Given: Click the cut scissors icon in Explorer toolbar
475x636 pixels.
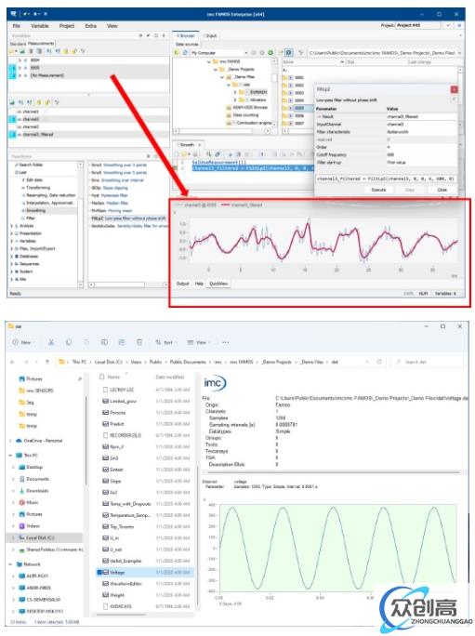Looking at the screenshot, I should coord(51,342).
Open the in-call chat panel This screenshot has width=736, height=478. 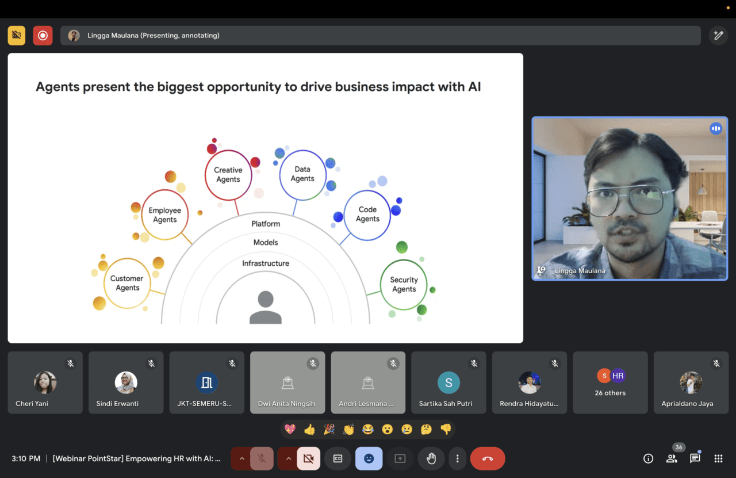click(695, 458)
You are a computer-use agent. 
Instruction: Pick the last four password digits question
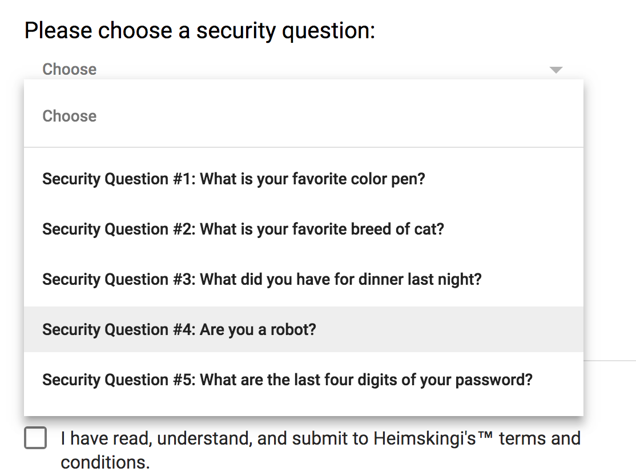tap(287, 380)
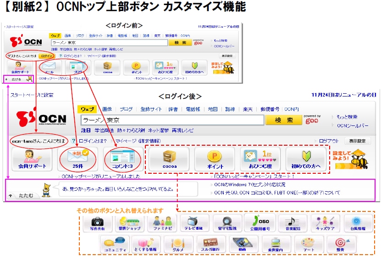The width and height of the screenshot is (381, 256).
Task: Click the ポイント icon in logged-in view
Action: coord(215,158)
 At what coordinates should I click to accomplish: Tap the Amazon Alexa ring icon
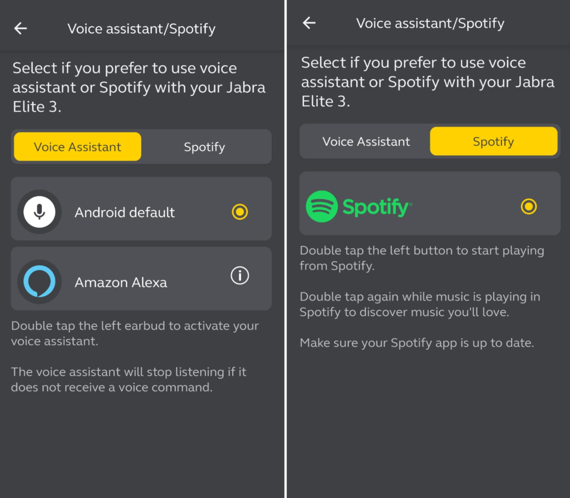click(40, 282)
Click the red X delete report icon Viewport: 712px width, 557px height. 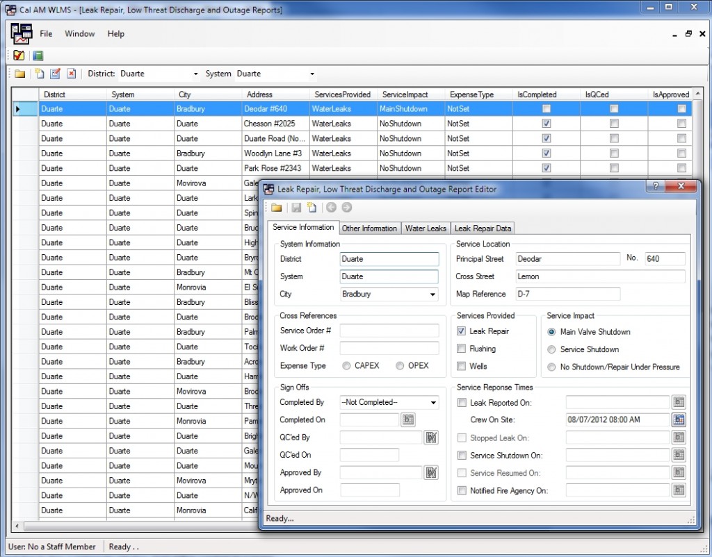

ABOUT THIS EXERCISE
No pictures go in the copy. Output exactly the lines from the line containing "Instruction: Pick the" through the end of the listing above.

WRITTEN ANSWER
Instruction: Pick the last four password digits question
tap(287, 380)
The width and height of the screenshot is (381, 256).
Task: Click the ポイント icon in logged-in view
Action: coord(215,158)
 At what coordinates should I click to accomplish: Tap the Amazon Alexa ring icon
click(40, 282)
Click the red X delete report icon Viewport: 712px width, 557px height. 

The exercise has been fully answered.